What do people ask you when they learn that you are a clinical psychologist?
First, I tell them, you have to be affected in order to be effective. If you are not, the patient can feel that you don’t understand or are not too interested. So I have to be affected. As to putting their problems into the proper so they don’t affect me too much, I tell them that it’s a discipline to concentrate intensely on their problems alone for a full 50-minute hour, and then let them go. When you think about your patients’ problems outside of the session, that means you are working it out in your head to understand it better for the subsequent session, or you like thinking about this particular patient. That’s called countertransference. In either case, I put it in the proper place by doing “clinical talk” with my wife, a psychiatrist, very briefly – not more than 5 minutes, separate from all the other things husbands and wives talk about.

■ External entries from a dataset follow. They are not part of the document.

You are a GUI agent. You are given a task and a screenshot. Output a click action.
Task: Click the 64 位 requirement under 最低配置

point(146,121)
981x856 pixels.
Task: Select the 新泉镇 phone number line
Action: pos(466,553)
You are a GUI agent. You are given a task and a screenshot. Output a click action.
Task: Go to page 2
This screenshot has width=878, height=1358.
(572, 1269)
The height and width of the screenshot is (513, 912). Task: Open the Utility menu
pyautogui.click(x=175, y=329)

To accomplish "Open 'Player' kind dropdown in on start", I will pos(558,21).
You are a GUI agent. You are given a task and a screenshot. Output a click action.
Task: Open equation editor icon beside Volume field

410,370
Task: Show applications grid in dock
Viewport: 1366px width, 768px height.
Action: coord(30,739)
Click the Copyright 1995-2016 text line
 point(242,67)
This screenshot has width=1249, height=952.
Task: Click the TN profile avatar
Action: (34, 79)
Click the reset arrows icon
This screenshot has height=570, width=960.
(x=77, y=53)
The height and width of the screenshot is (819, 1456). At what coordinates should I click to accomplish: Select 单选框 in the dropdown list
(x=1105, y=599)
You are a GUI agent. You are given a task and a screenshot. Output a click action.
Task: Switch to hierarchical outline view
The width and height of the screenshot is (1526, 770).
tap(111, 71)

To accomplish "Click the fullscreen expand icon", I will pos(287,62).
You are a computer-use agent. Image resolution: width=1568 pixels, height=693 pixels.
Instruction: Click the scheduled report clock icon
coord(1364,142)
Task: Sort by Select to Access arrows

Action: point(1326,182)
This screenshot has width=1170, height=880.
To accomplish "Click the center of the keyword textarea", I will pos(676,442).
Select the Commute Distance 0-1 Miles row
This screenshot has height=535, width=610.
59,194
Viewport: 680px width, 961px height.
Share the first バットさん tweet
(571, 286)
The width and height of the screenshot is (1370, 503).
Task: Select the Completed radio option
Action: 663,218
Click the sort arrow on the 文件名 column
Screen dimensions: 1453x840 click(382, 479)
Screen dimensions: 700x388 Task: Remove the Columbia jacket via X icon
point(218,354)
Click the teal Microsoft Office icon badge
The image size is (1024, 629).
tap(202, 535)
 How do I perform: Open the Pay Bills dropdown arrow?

Colleagues who are not married to someone in the profession also need occasional “clinic-ing” with other colleagues. This is to process counter-transference issues, make sure you see the big picture, and that your interpretation isn’t incomplete or narrow. So no, I don’t think about my patients after the session. Except when I feel I need to discuss with my wife, which I am fortunate enough to be able to do so, except if she also knows the patient personally. I take the disciplined effort of not thinking of them in between sessions, but the minute they have to call me on the phone, I am connected immediately. I just need to hear their name and voice, and their entire history and issues are already in recall, more often than not. Besides, I see to it that all my patients have direct access to me thru my cell phone. That’s 24/7 presence, ready to be engaged personally.
The main challenge is to keep myself mentally and emotionally clean, light, and nimble so that there will always be a safe, quiet nest for anyone who needs it most. Avoid any spiritual dirt.